[Task item]:
Please restate every line below exactly, without any pictures.

Study material Start Marker

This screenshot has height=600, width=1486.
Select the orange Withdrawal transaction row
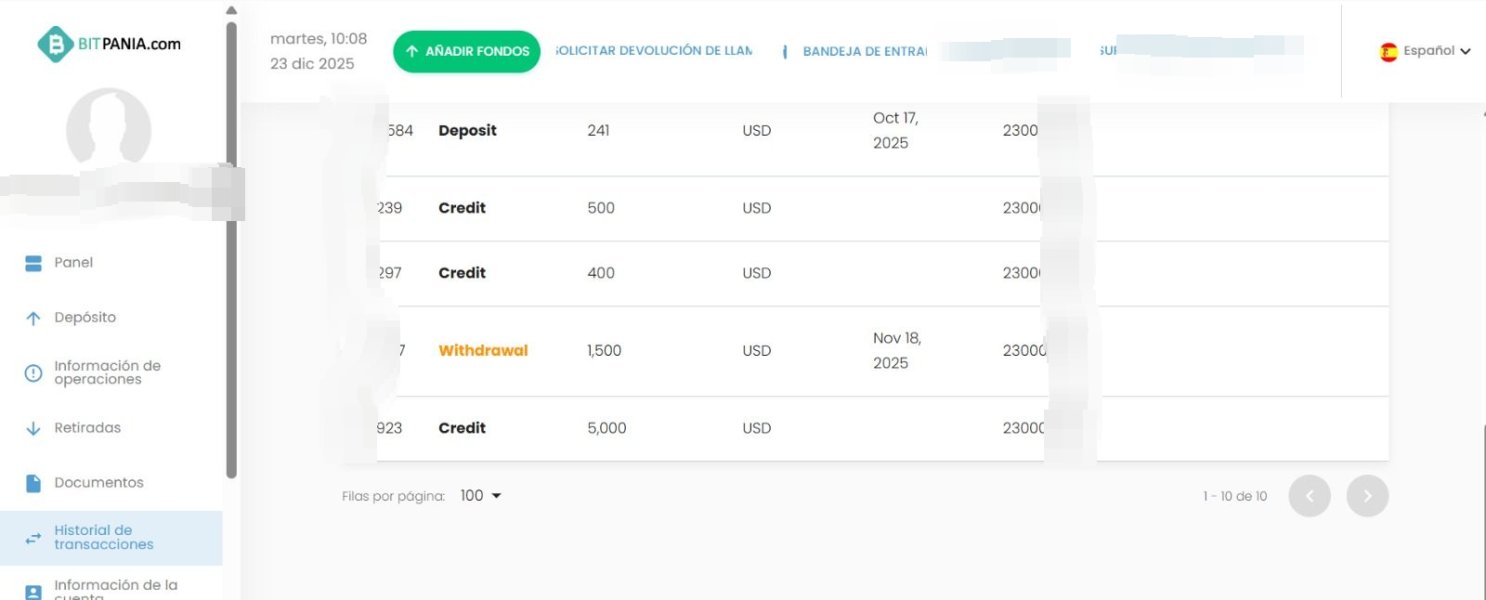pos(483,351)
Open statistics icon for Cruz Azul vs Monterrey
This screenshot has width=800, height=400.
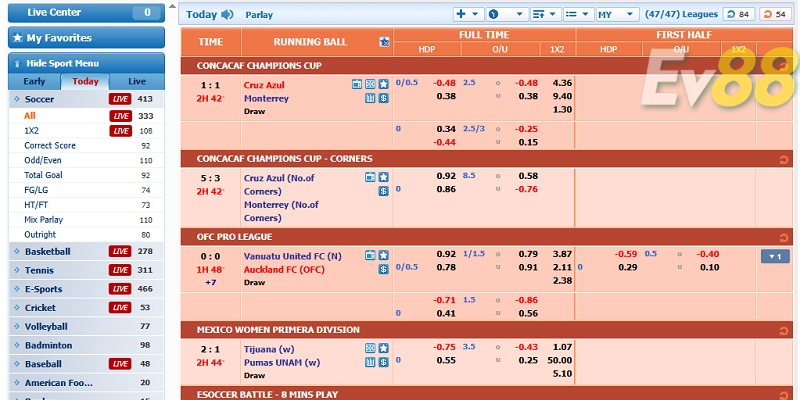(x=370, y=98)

Study material End Marker

[Result of the exercise]:
This screenshot has height=600, width=1486.
Select the orange Withdrawal transaction row
pos(483,351)
Open statistics icon for Cruz Azul vs Monterrey
This screenshot has width=800, height=400.
(x=370, y=98)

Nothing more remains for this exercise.